Auch die Reihenfolge der Speisen am Buffet hat einen Einfluss darauf, was gegessen wird. Gesunde oder klimafreundliche Speisen am Anfang des Buffets werden häufiger gewählt als dieselben Speisen am Ende des Buffets. Wir verschaffen uns schließlich selten erst einen Gesamtüberblick am Buffet, sondern beginnen mit den zuerst erreichbaren Speisen. Dann ist der Teller irgendwann voll – ganz unabhängig davon, was weiter hinten folgt.
Und schließlich steigt mit der Anzahl der verfügbaren vegetarischen Gerichte (man nennt das die „Basisrate“) die Wahrscheinlichkeit, dass ein vegetarisches Gericht gewählt wird, selbst wenn es nach wie vor ein Fleischgericht zur Auswahl gibt.

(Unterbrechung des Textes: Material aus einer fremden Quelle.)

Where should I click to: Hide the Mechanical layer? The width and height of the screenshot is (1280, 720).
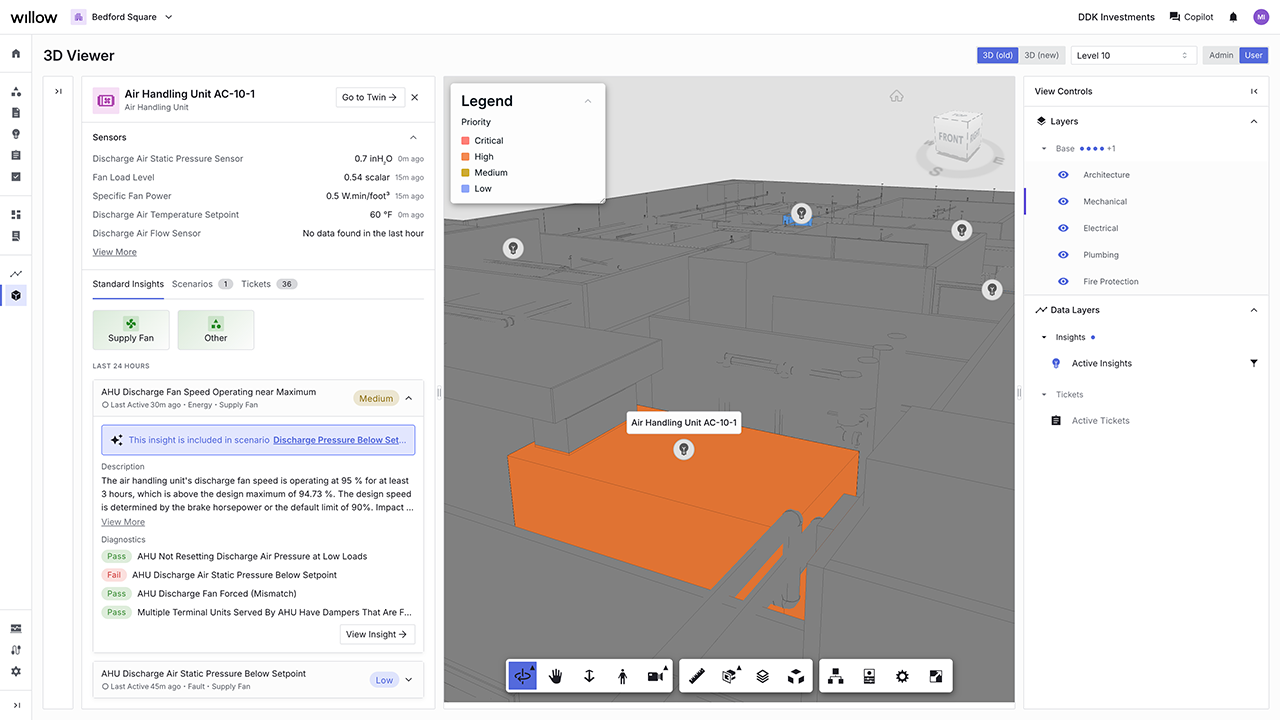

In allen diesen Beispielen werden ungesunde oder klimaschädliche Lebensmittel weder verboten noch verteuert (was natürlich auch Möglichkeiten, allerdings keine Nudges wären) und stehen weiterhin zur Wahl. Die Wahrscheinlichkeit, mit der sie gewählt werden, wird allerdings reduziert.

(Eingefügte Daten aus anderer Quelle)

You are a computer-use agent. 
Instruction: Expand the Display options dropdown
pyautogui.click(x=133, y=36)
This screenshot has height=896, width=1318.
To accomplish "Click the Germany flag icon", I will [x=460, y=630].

Stephan Becker-Sonnenschein:
In Deutschland ist der Schutz vor gefährdenden Lebensmitteln zu gut 99 % vorhanden. Der Staat hat also mit Gesetzen und Verordnungen sichergestellt, dass der Schutz der Gesundheit gewährleistet ist. Er ist seiner Aufgabe nachgekommen, das Gemeinwesen über Gesetze und Verordnungen eindeutig zu regeln.

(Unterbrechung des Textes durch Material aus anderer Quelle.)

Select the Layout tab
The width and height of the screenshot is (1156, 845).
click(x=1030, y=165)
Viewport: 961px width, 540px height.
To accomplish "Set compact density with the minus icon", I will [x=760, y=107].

Greift nun der Staat zum Nudging, wird er zum Volkserzieher. Er wird zum Richter dessen, was gut oder schlecht ist, aber nicht mehr, was richtig oder falsch ist. Er entzieht sich seiner Verantwortung, Dinge eindeutig zu regeln, oder eben nicht zu regeln. Er will erziehen, grenzt dadurch aber Menschen aus, die nicht „gut“ sind – die zu viel essen, die keinen Sport treiben, etc. Es würde also aus moralischen Überlegungen entschieden, nicht auf der Basis, was richtig oder falsch ist.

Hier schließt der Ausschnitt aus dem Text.